The development of tolerance is another important factor that may influence the psychophysiological effects of marihuana. Although tolerance occurs with many drugs and the process has been studied for over a century, the mechanism of this complex phenomenon is not completely known. Kalant et a]., (1971) have extensively discussed tolerance to the psychotropic drugs.

Tolerance has two different connotations. The first, termed "initial tolerance," is an expression of the dose of the drug which the subject must receive at his first exposure to produce a designated degree of effect. These authors state that a variety of congenital and environmental factors contribute to the wide range of differences in "initial tolerance" observed among different individuals, sexes, species, age groups and so on.

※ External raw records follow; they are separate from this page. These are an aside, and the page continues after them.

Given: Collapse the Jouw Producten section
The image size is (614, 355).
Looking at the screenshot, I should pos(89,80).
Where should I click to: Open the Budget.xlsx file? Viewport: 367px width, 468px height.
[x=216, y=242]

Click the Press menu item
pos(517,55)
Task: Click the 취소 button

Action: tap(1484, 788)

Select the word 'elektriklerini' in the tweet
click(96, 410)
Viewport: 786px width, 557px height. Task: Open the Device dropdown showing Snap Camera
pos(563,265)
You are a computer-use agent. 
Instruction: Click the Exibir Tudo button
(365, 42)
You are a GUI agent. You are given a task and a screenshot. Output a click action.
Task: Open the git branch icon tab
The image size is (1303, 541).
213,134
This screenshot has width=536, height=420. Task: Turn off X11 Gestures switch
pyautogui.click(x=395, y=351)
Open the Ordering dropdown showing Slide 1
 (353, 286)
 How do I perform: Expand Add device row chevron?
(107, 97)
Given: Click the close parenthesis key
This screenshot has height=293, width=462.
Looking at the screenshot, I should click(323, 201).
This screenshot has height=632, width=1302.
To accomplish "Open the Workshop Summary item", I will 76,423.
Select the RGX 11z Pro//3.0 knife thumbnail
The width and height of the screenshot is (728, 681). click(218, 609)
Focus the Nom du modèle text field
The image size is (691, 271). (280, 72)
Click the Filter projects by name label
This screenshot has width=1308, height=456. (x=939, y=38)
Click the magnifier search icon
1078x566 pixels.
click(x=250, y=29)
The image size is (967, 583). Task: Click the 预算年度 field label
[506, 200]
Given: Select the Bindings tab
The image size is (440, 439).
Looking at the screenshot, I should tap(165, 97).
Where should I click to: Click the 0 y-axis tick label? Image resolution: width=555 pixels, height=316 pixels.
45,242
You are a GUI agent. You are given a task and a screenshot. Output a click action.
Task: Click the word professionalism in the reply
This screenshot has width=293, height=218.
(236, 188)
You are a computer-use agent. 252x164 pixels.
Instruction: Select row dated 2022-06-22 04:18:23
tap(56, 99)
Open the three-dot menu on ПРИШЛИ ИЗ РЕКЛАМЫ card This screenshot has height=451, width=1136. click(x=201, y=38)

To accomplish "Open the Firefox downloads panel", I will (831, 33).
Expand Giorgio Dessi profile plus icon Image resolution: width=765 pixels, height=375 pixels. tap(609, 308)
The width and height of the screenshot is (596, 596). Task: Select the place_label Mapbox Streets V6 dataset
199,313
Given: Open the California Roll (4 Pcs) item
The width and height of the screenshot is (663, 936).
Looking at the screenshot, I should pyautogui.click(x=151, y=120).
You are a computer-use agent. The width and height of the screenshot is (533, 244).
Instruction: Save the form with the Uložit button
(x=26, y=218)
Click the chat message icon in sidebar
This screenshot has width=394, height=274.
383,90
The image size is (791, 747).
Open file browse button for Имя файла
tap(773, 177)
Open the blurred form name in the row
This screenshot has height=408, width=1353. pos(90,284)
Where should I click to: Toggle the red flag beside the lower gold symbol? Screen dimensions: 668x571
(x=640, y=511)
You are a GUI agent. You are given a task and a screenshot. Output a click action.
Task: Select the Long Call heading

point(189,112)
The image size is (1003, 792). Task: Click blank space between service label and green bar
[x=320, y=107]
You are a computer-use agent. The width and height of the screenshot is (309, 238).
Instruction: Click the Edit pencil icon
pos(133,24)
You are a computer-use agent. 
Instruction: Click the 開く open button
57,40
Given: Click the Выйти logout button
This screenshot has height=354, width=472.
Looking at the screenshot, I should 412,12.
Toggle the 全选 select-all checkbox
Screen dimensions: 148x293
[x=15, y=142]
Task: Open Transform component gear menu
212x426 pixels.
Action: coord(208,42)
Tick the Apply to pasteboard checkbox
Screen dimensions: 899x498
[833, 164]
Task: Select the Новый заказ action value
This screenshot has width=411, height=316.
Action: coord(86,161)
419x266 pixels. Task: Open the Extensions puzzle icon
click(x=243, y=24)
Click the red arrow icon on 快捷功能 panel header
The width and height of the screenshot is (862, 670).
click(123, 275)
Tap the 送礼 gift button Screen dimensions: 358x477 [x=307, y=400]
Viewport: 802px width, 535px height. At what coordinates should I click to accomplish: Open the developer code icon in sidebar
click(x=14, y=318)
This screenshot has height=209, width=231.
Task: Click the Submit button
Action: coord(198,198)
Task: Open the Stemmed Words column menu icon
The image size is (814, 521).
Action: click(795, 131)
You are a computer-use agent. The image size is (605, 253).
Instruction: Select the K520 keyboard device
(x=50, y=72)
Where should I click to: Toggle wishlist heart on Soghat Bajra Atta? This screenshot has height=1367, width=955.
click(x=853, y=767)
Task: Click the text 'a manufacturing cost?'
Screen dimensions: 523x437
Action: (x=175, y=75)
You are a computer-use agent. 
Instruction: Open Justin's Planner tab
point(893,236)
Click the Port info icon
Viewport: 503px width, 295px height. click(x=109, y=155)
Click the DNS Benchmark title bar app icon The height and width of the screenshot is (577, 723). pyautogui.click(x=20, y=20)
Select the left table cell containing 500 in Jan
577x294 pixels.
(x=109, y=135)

The second meaning of tolerance is that of an "acquired change in tolerance" within the same individual as a result of repeated drug exposures so that an increased drug dose is required to produce the same specified degree of effect, or the same dose produces less effect. In this chapter, tolerance will be used synonymously with "acquired increase in tolerance." -Tolerance can only be discussed for each specific drug action and not for all the actions of a given drug on the body. That is, tolerance occurs at different rates for some of the various effects of the same drug on the body and may not occur for other effects of the same drug. The relationship between "initial tolerance" and "acquired change in tolerance" has not been clearly established.

There are two classes of tolerance based on possible mechanisms. The first, dispositional tolerance refers to changes in absorption, distribution, excretion and metabolism which produce a reduction in the intensity and duration of contact between the drug and the target tissue on which it acts.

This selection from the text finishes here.